Chaque famille doit comprendre et ne jamais oublier que la foi musulmane prend sa forme et ses contours dans le comportement du croyant. Son caractère sera forgé par son niveau de crainte et de soumission à Allah, de sa science du coran et de la sunna, de la profondeur de sa foi qui sera animée par une pratique de ses connaissances avec sagesse et mesure. Les tabous sont les zones d’ombres où l’ignorance devient très vite source de désobéissance et d’égarement. Le fait d'aborder les sujets tabous afin de s'en prémunir dotera l'individu d'un cœur dépourvu de toute souillure et épris de l'adoration sincère d'Allah. Il faut faire en sorte que chaque recommandation chez le musulman soit imprégnée par ce sentiment intime. Il faut qu’à chaque étape d’un engagement collectif ou individuel, un examen de conscience soit entrepris afin de s’assurer que notre but est conforme à l’éthique de l’Islam et que ce but ne soit pas gêné par de simple tabous que l’on peut résoudre par le dialogue. Une foi qui ne modifierait pas le comportement serait une foi déficiente. Les agissements de la personne témoignent de ses pensées et de sa moralité. La sauvegarde des mœurs et des valeurs islamiques au sein de chaque famille passe par une bonne connaissance de la Sunna et des recommandations coraniques. Un travail important doit être fait sur la foi et la compréhension de l’Islam dans chaque famille. Il est clair que l'Islam est venu transformer l'Homme dans toutes ses dimensions. Comme le dit si bien le Sheykh AI Ghazali : une bonne moralité - al khoulouq al hassan - est la finalité de l'Islam et de la mission du Prophète (sav) et que cette bonne moralité est vitale quant à la pérennité de la société humaine.

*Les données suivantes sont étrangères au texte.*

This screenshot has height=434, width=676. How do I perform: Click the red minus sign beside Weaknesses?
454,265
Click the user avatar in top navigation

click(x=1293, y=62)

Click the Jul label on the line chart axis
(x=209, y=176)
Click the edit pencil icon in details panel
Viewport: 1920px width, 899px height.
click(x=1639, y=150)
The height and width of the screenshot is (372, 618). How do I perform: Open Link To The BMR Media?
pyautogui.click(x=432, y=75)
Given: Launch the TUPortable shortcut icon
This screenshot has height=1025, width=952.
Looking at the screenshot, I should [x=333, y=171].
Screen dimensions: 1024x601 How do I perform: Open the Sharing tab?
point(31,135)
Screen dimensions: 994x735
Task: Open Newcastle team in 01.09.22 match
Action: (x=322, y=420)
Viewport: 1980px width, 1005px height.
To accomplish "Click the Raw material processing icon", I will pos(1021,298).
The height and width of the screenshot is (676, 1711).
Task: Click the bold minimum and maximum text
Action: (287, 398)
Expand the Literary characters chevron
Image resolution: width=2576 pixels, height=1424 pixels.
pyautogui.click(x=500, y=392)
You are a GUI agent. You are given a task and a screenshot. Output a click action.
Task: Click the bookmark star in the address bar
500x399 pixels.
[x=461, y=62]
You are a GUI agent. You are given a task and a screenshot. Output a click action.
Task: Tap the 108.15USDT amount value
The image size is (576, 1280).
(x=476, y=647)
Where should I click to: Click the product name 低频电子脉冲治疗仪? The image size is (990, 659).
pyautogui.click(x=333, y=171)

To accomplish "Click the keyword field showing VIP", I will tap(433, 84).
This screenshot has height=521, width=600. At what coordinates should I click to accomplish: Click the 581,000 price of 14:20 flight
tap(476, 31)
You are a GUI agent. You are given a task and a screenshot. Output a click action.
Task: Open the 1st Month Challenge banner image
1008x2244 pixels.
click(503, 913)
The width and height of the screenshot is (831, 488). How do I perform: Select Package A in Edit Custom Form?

Parler des sujets tabous de la société dans laquelle nous vivons et constitue l'un des premiers chemin pour faire naitre la notion de pudeur qui faisant parti intégrante de l’identité musulmane. Selon Ibn "Omar (r.a), le Messager de Dieu passa devant l'un des Ansàrites qui donnait à son frère une leçon de pudeur. Le Prophète (sav) dit: «Laisse-le donc car la pudeur est un produit de la foi». Dans le développement de l’identité musulmane de nos jeunes, on ne peut ignorer les sujets qui fâchent. Nous devons naturellement bien faire comprendre à nos enfants d'une part que nos points de repères sont différents de la société dans laquelle nous vivons et d'autre part que chaque civilisation est porteuse de ses propres valeurs. Il faut permettre à nos jeunes de s'insérer dans leur environnement mais en les mettant en garde contre les dangers qui subsistent derrières les sujets tabous que l’on n’ose pas aborder par peur de maladresse.